Under the “naive” assumption, the decision rule for labeling a data point \( x \) with the label \( \hat{y} \) is

\[ \hat{y} = \underset{y}{\text{argmax}} \, P(y) \cdot \prod_{i = 1}^{n} P(X_i = x_i \mid Y = y). \]

We have to make yet another assumption, this time about \( P(X_i = x_i \mid Y = y) \), in order to fit the model to the data. There are a variety of ways to do so, depending on the kind of data we have.

In our spam email example, each data point \( x = ( x_1, x_2, \dots, x_n ) \) could contain binary variables indicating whether the \( i \)-th word occurs in the email. We can then assume that, given the label \( Y \), each \( X_i \) is generated by a Bernoulli distribution. That is,

\[ P(X = x_i \mid Y = y) = p_i x_i + (1-p_i)(1-x_i). \]

We then train the model, or fit the model to the data, by estimating the probability \( p_i \) that the \( i \)-th word appears. Note that multiplying many small numbers can be computationally unstable, but turning the product into a sum by taking the logarithm would make it stable.
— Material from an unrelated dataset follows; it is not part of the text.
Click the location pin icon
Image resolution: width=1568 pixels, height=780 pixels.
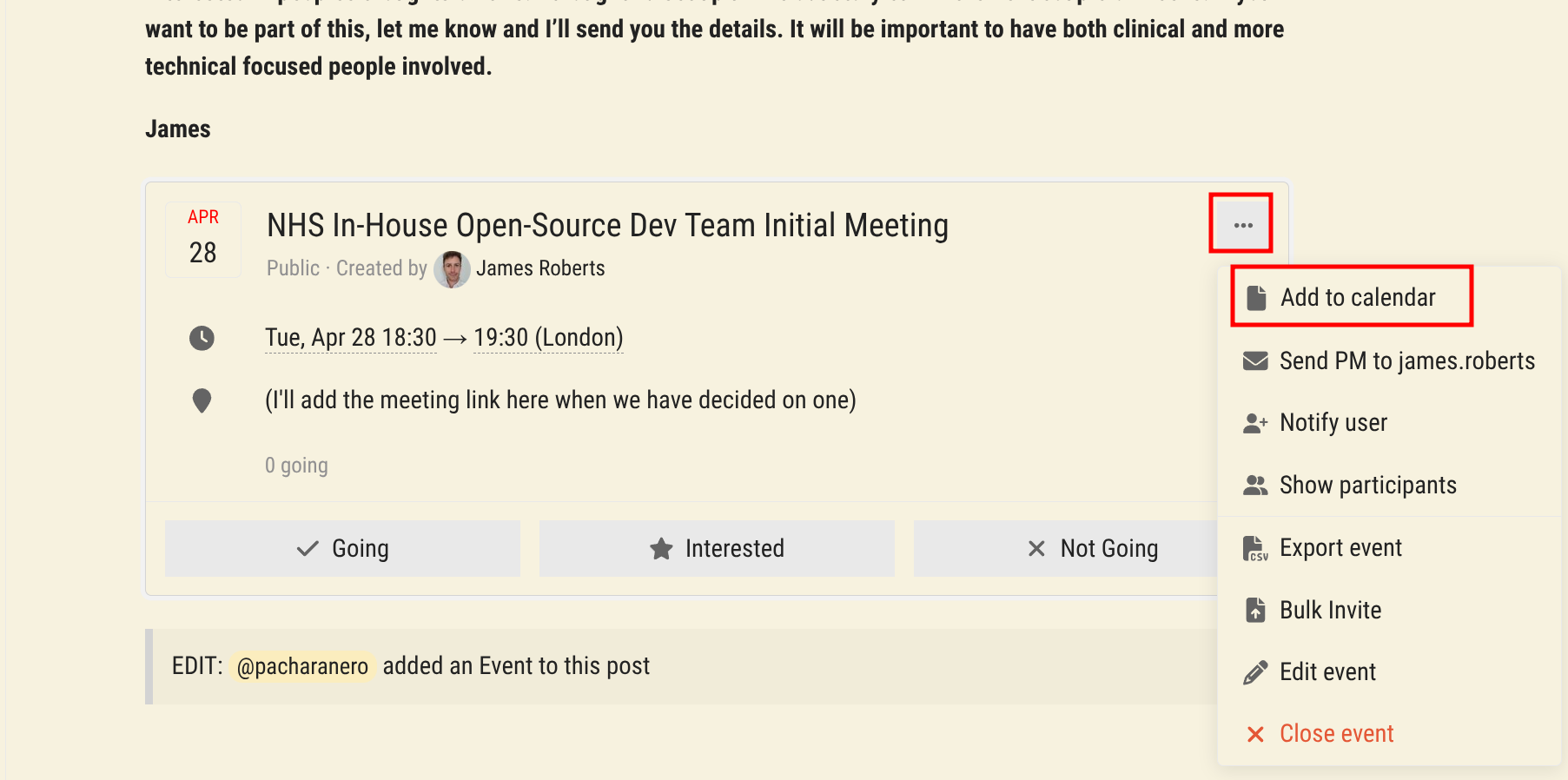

If the \( X_i \) are categorical variables, then we can instead estimate the conditional probability using

\[ P(X = x_i \mid Y = y) = \frac{ \text{ number of times category } x_i \text{ appears in class } y }{ \text{ total number of data points with class label } y }. \]

Finally, if the \( X_i \) are continuous variables, a common choice is to assume that, given the label \( Y \), the variables are normally distributed.

Pseudo-count and Additive Smoothing

There is yet another problem that we have to overcome, but thankfully, it is also the last one. The problem is that the quantity \( \prod_{i = 1}^{n} P(X_i = x_i \mid Y = y) = 0 \) the moment a single \( P(X_i = x_j \mid Y = y) = 0 \).

This means discarding all the information provided by all other \( P(X_i = x_i \mid Y = y) > 0 \), simply because a single one is zero. For example, this can occur in practice if a particular word appears in non-spam emails but never occurs in spam emails.

In the case when features \( X_i \) are discrete, we can simply add a “pseudocount” to make sure that each possible feature value is counted as appearing at least once, for each class label. These kinds of methods are known as additive smoothing. In the normal distribution case, when the \( x_i \) are continuous, we just need to be careful not to use features with zero variance.

Surprising Real World Performance

We have seen that the Bayes classifier has the lowest possible error among classification algorithms. We also talked about the fact that the naive Bayes classifier assumes that the features are conditionally independent and thus allows us to factor \( P(X = x \mid Y = y) \) into the product \( \prod_{i = 1}^{n} P(X_i = x_i \mid Y = y) \).

Since features in real-world data points tend to be dependent, we might expect the naive assumption to lead to significant performance degradation. However, the naive Bayes classifier is known to perform surprisingly well in real-world applications!

An explanation for this is given by this paper titled “The Optimality of Naive Bayes”. It shows that the dependencies among feature variables could cancel each other out, or be distributed so evenly among the classes that they do not have a big impact.